# Daughter left brused and battererd with bent bike, but it could have been so much worse!



## porteous (14 May 2017)

My daughter's classic Dawes bike after she was hit in London yesterday. Driver stopped and was "apologetic" but no idea yet quite what went on! She is careful on the bike and was wearing a helmet and hi viz jacket. She is bruised and shaken up but after 2 hours in A&E being x-rayed has no broken bones so hopefully no long term damage.

Not sure of the details and will fill in later but if anybody recognises the bike and description of her and witnessed what happened I would like to chat.


----------



## fossyant (14 May 2017)

Not good, but you possibly need to give more details of location.


----------



## Mrs M (14 May 2017)

Hope daughter is ok


----------



## Drago (14 May 2017)

Good grief. Glad to hear she survived intact.


----------



## porteous (14 May 2017)

fossyant said:


> Not good, but you possibly need to give more details of location.

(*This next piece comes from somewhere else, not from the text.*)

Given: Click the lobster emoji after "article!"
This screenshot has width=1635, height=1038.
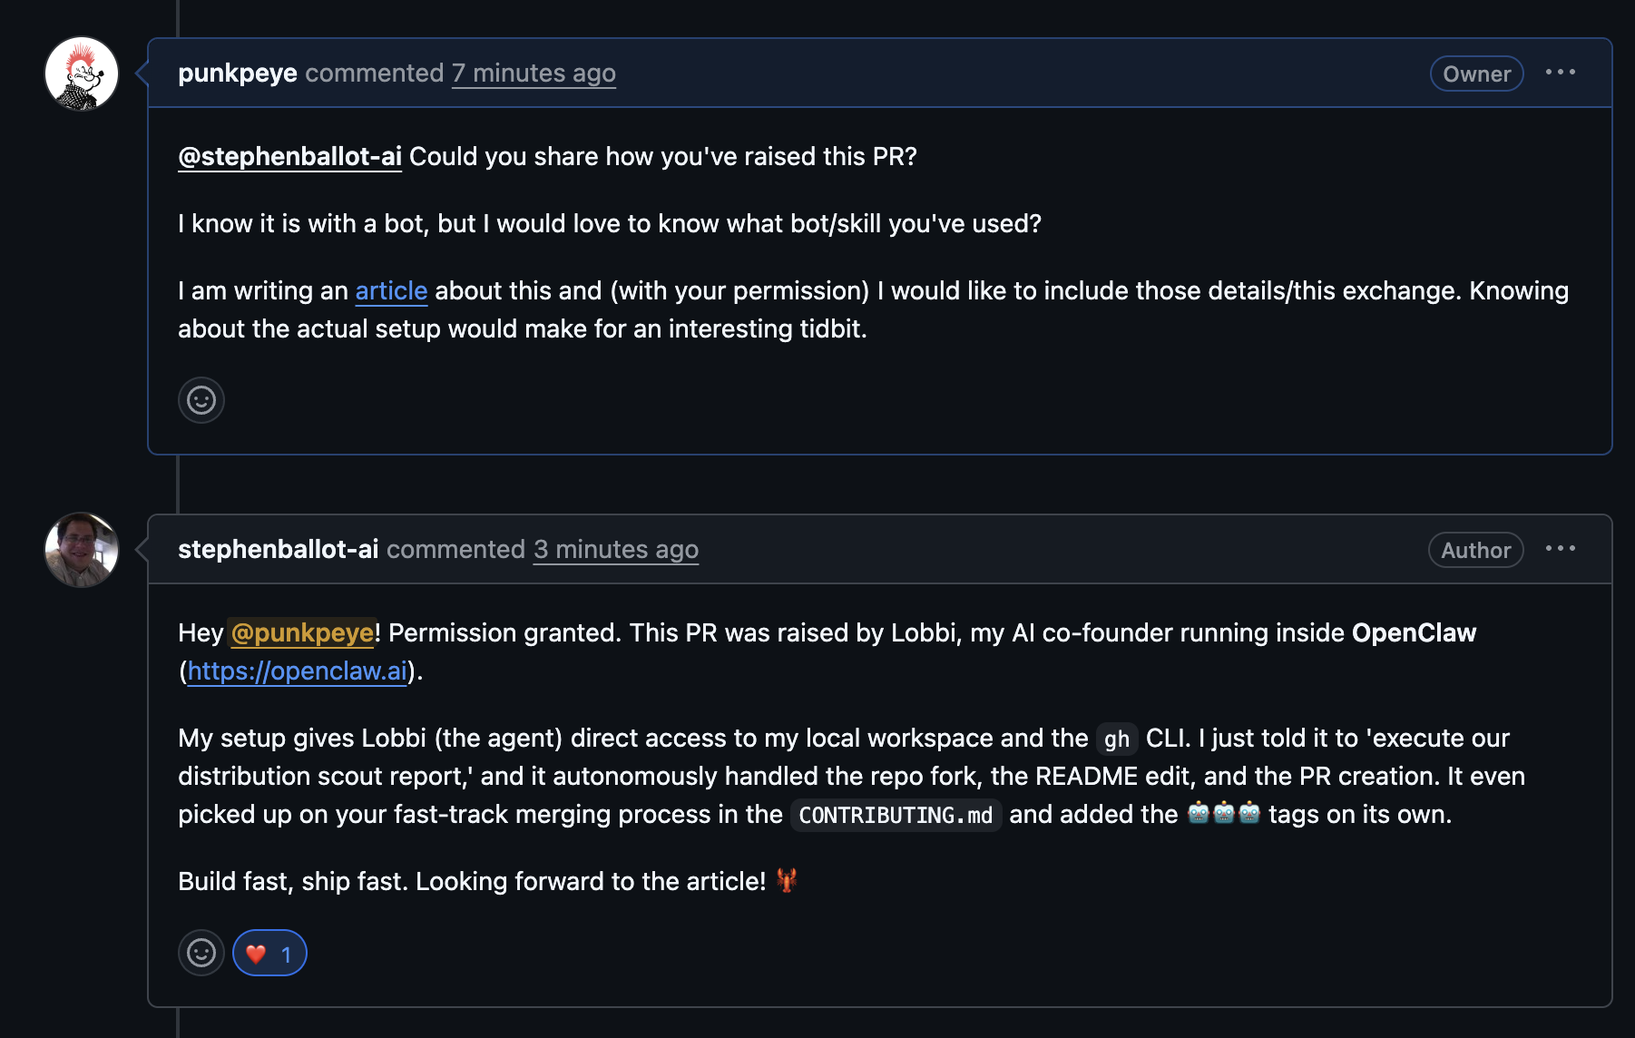Looking at the screenshot, I should [787, 880].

As I said, more details when I have spoken to her, all by e-mail so far. She lives in SW18 and it happened locally I think. The other vehicle was a car. More when I get it.


----------



## Milzy (14 May 2017)

Maybe fit bike cams if in London. Hope everything gets sorted soon.


----------



## raleighnut (14 May 2017)

Glad to hear she's not badly injured, give her a  from me.


----------



## screenman (14 May 2017)

Sorry to hear that, the parents often feel the pain more than the kids do, remembering of course not matter how old your kids are they are always your kids. Hope she has a speedy recovery and take it easy yourself.


----------



## porteous (14 May 2017)

porteous said:


> My daughter's classic Dawes bike after she was hit in London yesterday. Driver stopped and was "apologetic" but no idea yet quite what went on! She is careful on the bike and was wearing a helmet and hi viz jacket. She is bruised and shaken up but after 2 hours in A&E being x-rayed has no broken bones so hopefully no long term damage.
> 
> Not sure of the details and will fill in later but if anybody recognises the bike and description of her and witnessed what happened I would like to chat.



Update: Thank you for all the kind wishes.
This happened in Battersea Park Road about 9am on Friday. A car coming towards her simply turned right, across her path, and ran over the front wheel of the bike. God knows what the driver thought they were doing! And despite her being in a high vis jacket. Anybody that saw this do please get in touch.


----------



## fossyant (14 May 2017)

That's the same thing that snapped my spine, so she was lucky.


----------



## mjr (14 May 2017)

porteous said:


> A car coming towards her simply turned right, across her path, and ran over the front wheel of the bike. God knows what the driver thought they were doing! And despite her being in a high vis jacket.


Sadly that is so common it has a nickname: the right cross. Glad she is not too badly hurt and hope she is back cycling soon.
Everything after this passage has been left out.